Given text =>

Canadians bear weight of growing government debt burden
As we enter budget season, it’s worth noting that government debt has been increasing in Canada for more than a decade and the current environment of rising interest rates will now make it more expensive to borrow money than in the recent past.
According to a recent study, federal and provincial government debt has nearly doubled (on an inflation-adjusted basis) from $1.1 trillion in 2007/08 to $2.1 trillion in 2022/23. Part of this increase is due to the large budget deficits governments ran during the pandemic. However, nearly 60 per cent of the run-up in debt occurred before COVID. In other words, this is not a new problem.
Debt accumulation is also not unique to just a few provinces. Every provincial government in Canada saw rising debt levels over the last decade-and-a-half and the federal government has followed suit.

Exercise directions => Reproduce the passage of the article on Canadian government debt from "According to a" up to and including "a new problem.", swapping "pandemic" for "health crisis".

Extracted material =>

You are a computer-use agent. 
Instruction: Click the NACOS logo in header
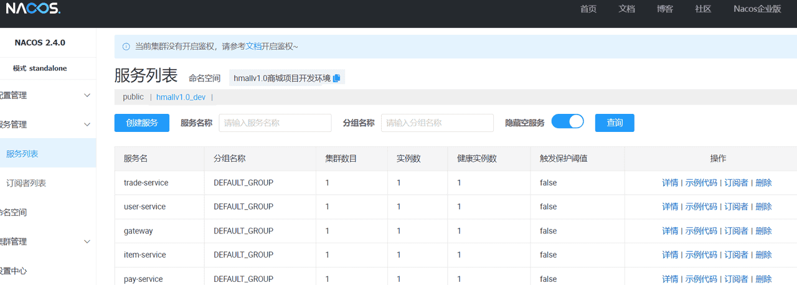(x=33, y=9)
==
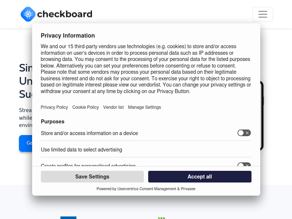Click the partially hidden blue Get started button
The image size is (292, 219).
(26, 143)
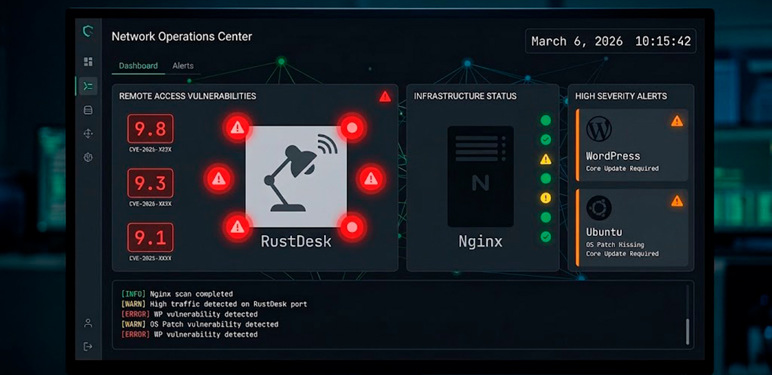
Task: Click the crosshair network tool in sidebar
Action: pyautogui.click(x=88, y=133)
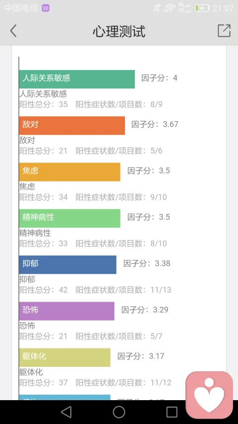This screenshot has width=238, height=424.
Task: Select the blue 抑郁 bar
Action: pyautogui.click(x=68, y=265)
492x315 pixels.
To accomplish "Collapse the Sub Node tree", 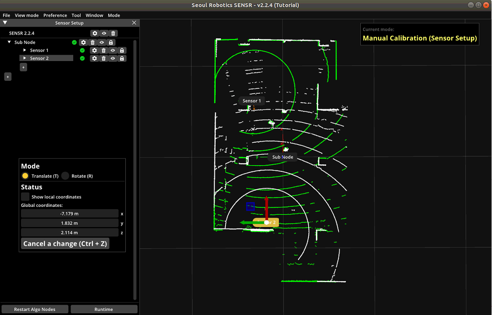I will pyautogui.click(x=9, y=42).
* * *
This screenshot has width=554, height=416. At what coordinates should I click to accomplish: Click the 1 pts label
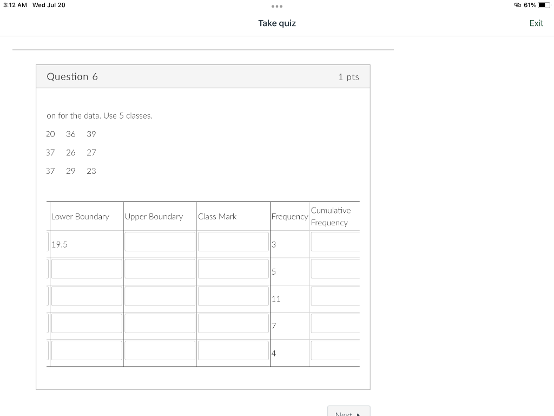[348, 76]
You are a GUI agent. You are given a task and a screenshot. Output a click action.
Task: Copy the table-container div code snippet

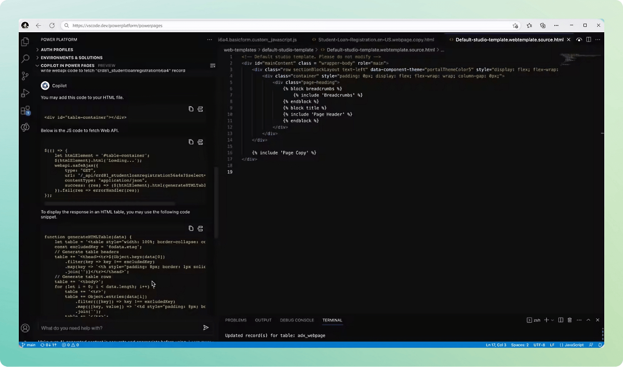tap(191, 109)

Expected output =>
According to a recent study, federal and provincial government debt has nearly doubled (on an inflation-adjusted basis) from $1.1 trillion in 2007/08 to $2.1 trillion in 2022/23. Part of this increase is due to the large budget deficits governments ran during the health crisis. However, nearly 60 per cent of the run-up in debt occurred before COVID. In other words, this is not a new problem.